Pointing records for text and elements:
+-------+

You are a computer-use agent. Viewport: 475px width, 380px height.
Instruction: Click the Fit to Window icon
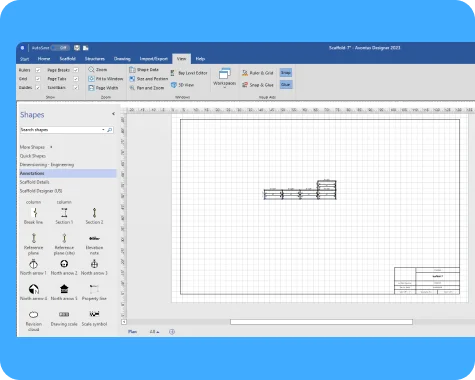[91, 79]
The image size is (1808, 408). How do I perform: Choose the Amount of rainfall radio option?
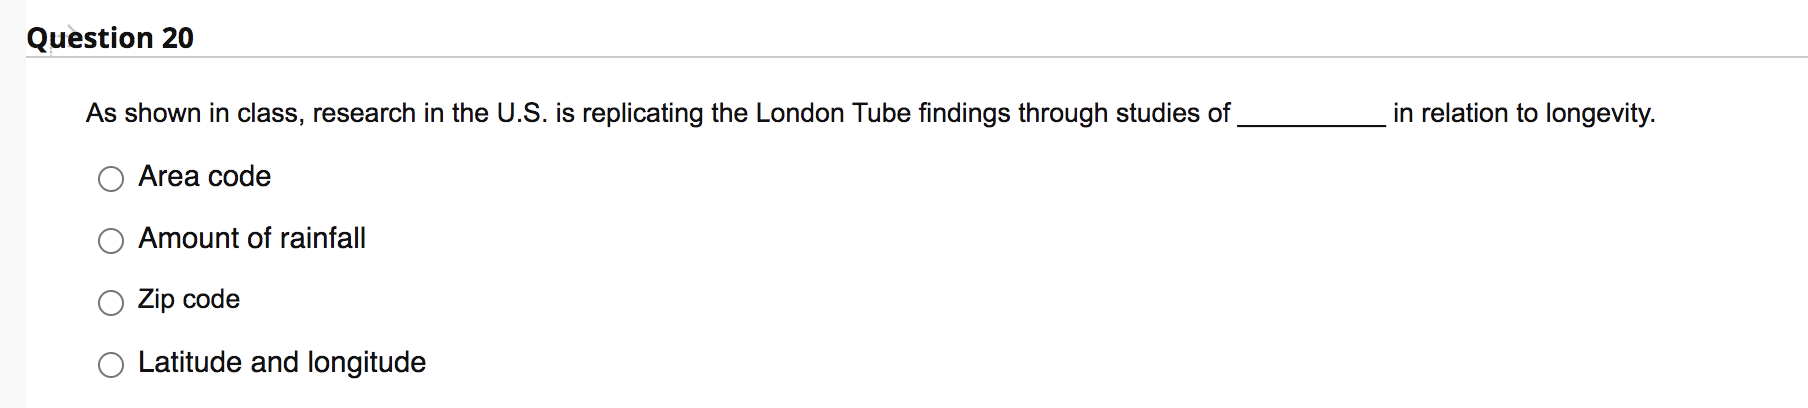click(111, 241)
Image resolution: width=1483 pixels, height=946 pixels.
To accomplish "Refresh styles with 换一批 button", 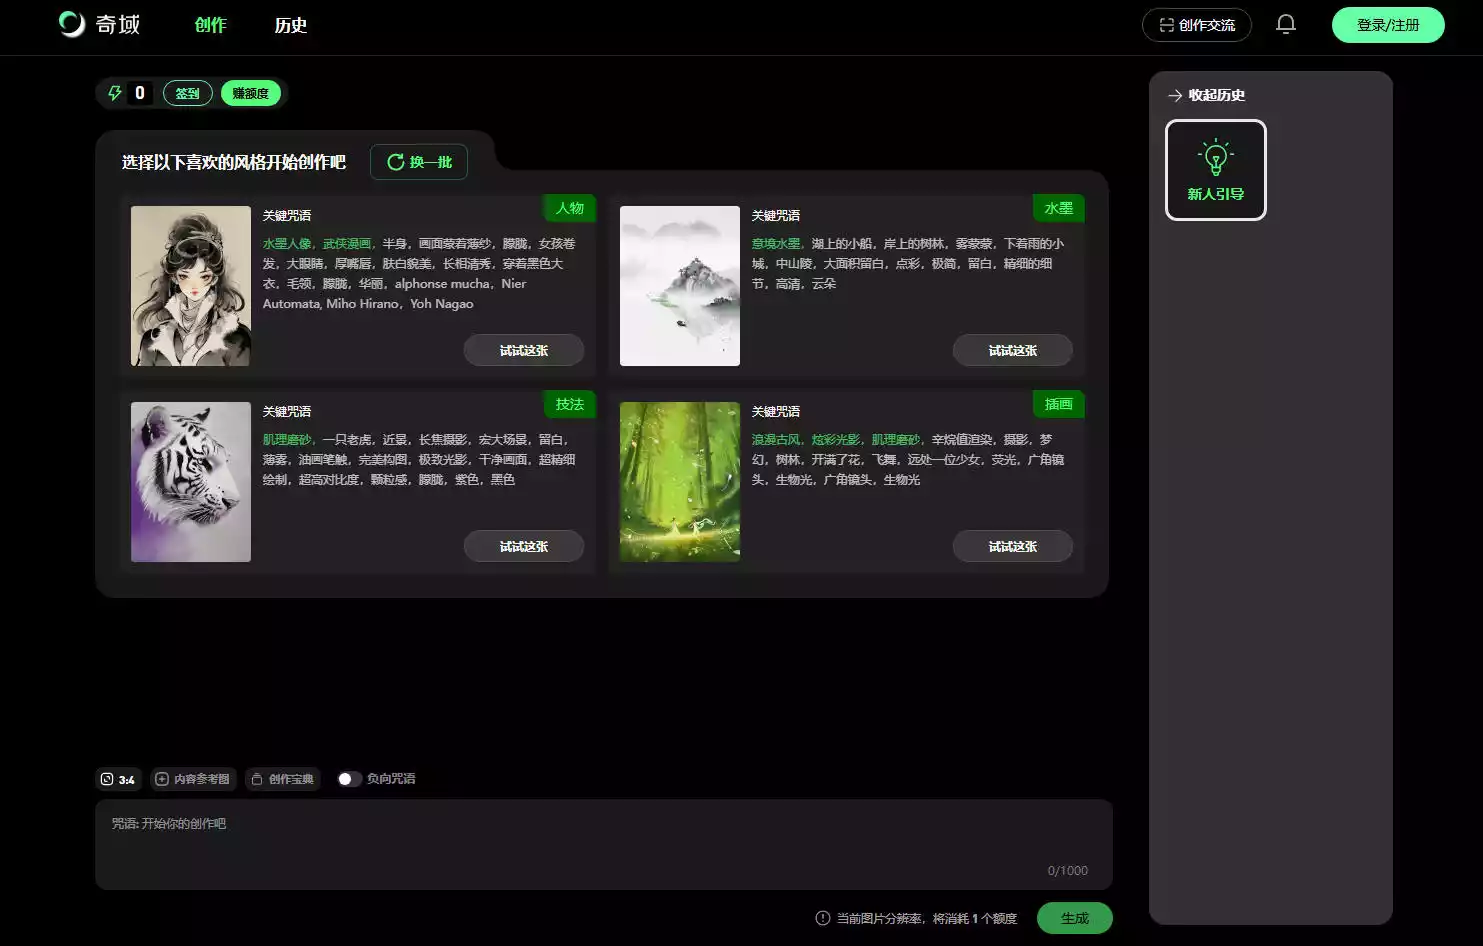I will pyautogui.click(x=419, y=162).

+-------+

**Directive**: Reproduce the listing word for word, from its first line up to and including the line that contains "click(111, 241)", and omit the pictures.

**Expected answer**:
You are a computer-use agent. Viewport: 475px width, 380px height.
Instruction: Click the Fit to Window icon
[91, 79]
The image size is (1808, 408). How do I perform: Choose the Amount of rainfall radio option?
click(111, 241)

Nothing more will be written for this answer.